* [Task instructions]: Please reproduce the entries that follow, keeping each word intact.

* [Data for this task]:
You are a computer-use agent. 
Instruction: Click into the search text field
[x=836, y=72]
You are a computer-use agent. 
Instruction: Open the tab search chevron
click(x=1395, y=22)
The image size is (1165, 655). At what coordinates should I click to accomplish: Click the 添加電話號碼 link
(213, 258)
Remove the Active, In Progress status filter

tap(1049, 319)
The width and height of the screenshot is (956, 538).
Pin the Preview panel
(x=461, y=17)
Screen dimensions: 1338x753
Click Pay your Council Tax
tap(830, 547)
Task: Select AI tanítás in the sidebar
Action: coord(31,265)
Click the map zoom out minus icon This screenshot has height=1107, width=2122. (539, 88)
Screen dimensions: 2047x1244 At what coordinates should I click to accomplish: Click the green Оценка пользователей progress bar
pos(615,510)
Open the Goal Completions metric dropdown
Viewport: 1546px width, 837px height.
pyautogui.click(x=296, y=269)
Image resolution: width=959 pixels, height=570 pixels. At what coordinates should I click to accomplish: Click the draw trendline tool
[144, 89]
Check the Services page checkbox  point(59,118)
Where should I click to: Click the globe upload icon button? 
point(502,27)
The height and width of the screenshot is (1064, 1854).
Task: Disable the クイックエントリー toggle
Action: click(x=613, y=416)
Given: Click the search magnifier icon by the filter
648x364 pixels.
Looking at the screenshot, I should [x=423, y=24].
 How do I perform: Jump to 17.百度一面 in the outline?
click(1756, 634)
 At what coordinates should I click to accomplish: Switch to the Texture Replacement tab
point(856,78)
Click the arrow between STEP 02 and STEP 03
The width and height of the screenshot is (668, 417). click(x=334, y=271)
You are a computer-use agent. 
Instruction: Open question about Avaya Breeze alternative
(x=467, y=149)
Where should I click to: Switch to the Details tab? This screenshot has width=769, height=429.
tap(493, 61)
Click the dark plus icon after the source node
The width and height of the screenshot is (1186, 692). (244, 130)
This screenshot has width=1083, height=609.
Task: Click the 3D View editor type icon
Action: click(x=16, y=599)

* [Exercise result]:
You are a computer-use agent. 
Instruction: Click into the search text field
[x=836, y=72]
You are a computer-use agent. 
Instruction: Open the tab search chevron
click(x=1395, y=22)
The image size is (1165, 655). At what coordinates should I click to accomplish: Click the 添加電話號碼 link
(213, 258)
Remove the Active, In Progress status filter

tap(1049, 319)
The width and height of the screenshot is (956, 538).
Pin the Preview panel
(x=461, y=17)
Screen dimensions: 1338x753
Click Pay your Council Tax
tap(830, 547)
Task: Select AI tanítás in the sidebar
Action: coord(31,265)
Click the map zoom out minus icon This screenshot has height=1107, width=2122. (539, 88)
Screen dimensions: 2047x1244 At what coordinates should I click to accomplish: Click the green Оценка пользователей progress bar
pos(615,510)
Open the Goal Completions metric dropdown
Viewport: 1546px width, 837px height.
pyautogui.click(x=296, y=269)
Image resolution: width=959 pixels, height=570 pixels. At what coordinates should I click to accomplish: Click the draw trendline tool
[144, 89]
Check the Services page checkbox  point(59,118)
Where should I click to: Click the globe upload icon button? 
point(502,27)
The height and width of the screenshot is (1064, 1854).
Task: Disable the クイックエントリー toggle
Action: click(x=613, y=416)
Given: Click the search magnifier icon by the filter
648x364 pixels.
Looking at the screenshot, I should [x=423, y=24].
 How do I perform: Jump to 17.百度一面 in the outline?
click(1756, 634)
 At what coordinates should I click to accomplish: Switch to the Texture Replacement tab
point(856,78)
Click the arrow between STEP 02 and STEP 03
The width and height of the screenshot is (668, 417). click(x=334, y=271)
You are a computer-use agent. 
Instruction: Open question about Avaya Breeze alternative
(x=467, y=149)
Where should I click to: Switch to the Details tab? This screenshot has width=769, height=429.
tap(493, 61)
Click the dark plus icon after the source node
The width and height of the screenshot is (1186, 692). (244, 130)
This screenshot has width=1083, height=609.
Task: Click the 3D View editor type icon
Action: click(x=16, y=599)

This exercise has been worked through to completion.